J’ai regretté mon bébé. Mon bébé tant désiré. J’ai tellement pleuré. Autant parce que j’étais à bout de souffle que parce que je me sentais si ingrate de ressentir cette antipathie. Un soir où elle hurlait depuis des heures, je me suis excusée à mon conjoint. Je me suis excusée d’avoir amené cet enfant dans notre couple. Je m’ennuyais de lui, je m’ennuyais de moi, elle prenait trop de place. Cette enfant, je l’ai détestée, j’ai voulu m’en défaire, j’ai ressenti de la haine envers elle. J’écris ces mots, et je sais que certaines me jugeront. Maintenant, je trouve que c’est terrible à dire, mais je l’ai vraiment vécu. Je suis pourtant une femme très équilibrée, sans antécédents médicaux en santé mentale, et très joyeuse en temps normal. J’ai pourtant compris comment des parents pouvaient en venir à secouer un bébé (sans excuser le geste, bien entendu). Ce bébé a fait sortir le pire en moi.


Nous avons consulté plusieurs fois pour elle et pour moi. Pour ma part, j’ai eu une référence en psychologie, mais avec les délais de notre système, je n’ai jamais été vue. Pour ma fille, ça aura pris plusieurs visites en urgence pour être pris au sérieux concernant l’intensité et la durée des pleurs. Tous les professionnels, absolument TOUS, nous disaient que c’était normal un bébé qui pleure, que c’est difficile les premières semaines, qu’on était dans un pic de coliques, qu’on devait faire avec. Puis, finalement, notre bébé a reçu un diagnostic de reflux gastro-œsophagien, d’intolérances, et d’allergies suspectées. Elle a été médicamentée et nous avons changé son lait plusieurs fois pour trouver la bonne recette pour elle. Ma fille a arrêté de pleurer et de hurler sans arrêt autour de 8 semaines. 
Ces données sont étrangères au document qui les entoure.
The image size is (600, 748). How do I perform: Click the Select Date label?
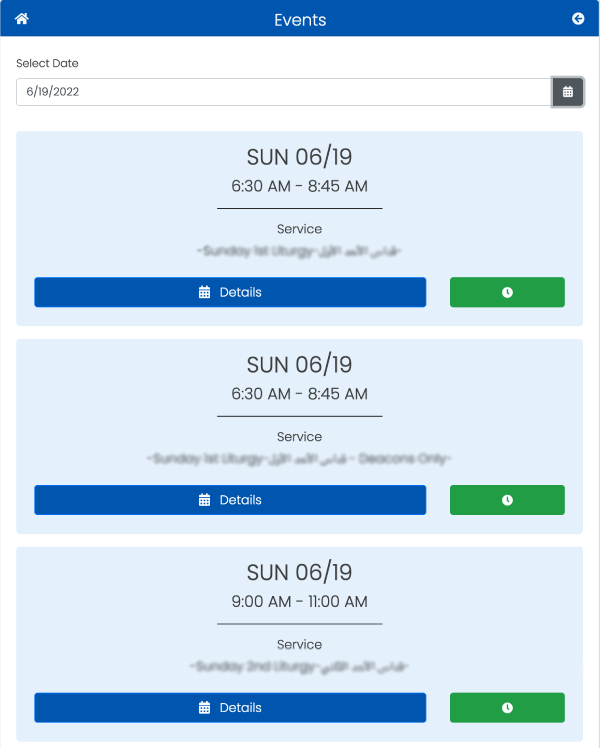coord(47,63)
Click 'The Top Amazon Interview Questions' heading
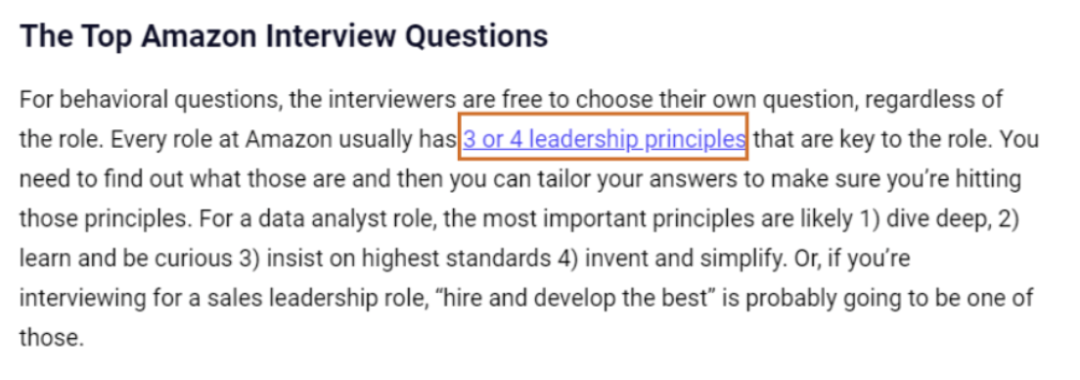Viewport: 1080px width, 380px height. coord(284,36)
Pour ce qui est de notre entourage, ce n’était pas vraiment différent comme commentaire, et ce, jusqu’au jour où ils voyaient notre réalité. Des gens m’ont dit que ce que je disais (que je regrettais et ne ressentais pas d’amour pour ma fille) était vraiment grave. D’autres m’ont dit que j’avais peut-être mis mes standards de maternité trop élevés. Personne ne m’a dit avant longtemps que ce que je ressentais était légitime. 


Aujourd’hui, ça va mieux. Ça aura pris plusieurs mois pour construire notre lien. On s’aime et on rit beaucoup ensemble. J’adore la voir grandir et évoluer. Je suis encore triste de n’avoir aucun joli souvenir en mémoire des premières semaines.
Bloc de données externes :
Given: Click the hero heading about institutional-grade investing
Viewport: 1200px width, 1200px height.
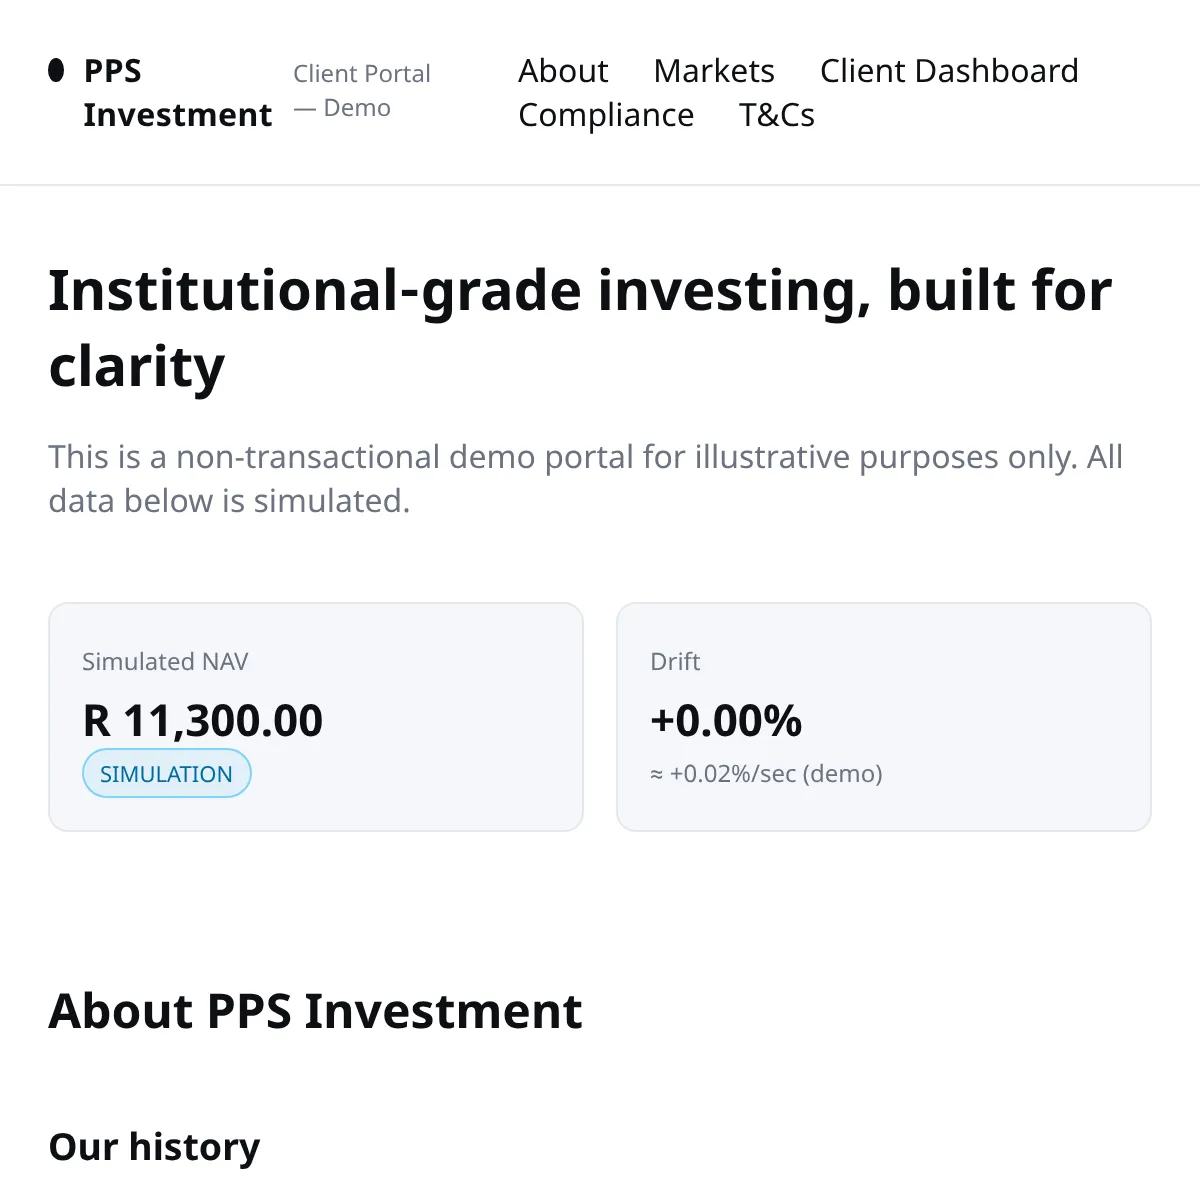Looking at the screenshot, I should [x=580, y=328].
À toi, la maman qui se sent ingrate de ne pas ressentir d’amour inconditionnel envers son nouveau-né, je t’envoie beaucoup de douceur. On apprend nous aussi à devenir mère, et on n’apprend pas toutes de la même façon. J’espère qu’on lira davantage de récits comme le mien pour que celles qui vivent ce genre de situation puissent se reconnaître et se sentir moins seules.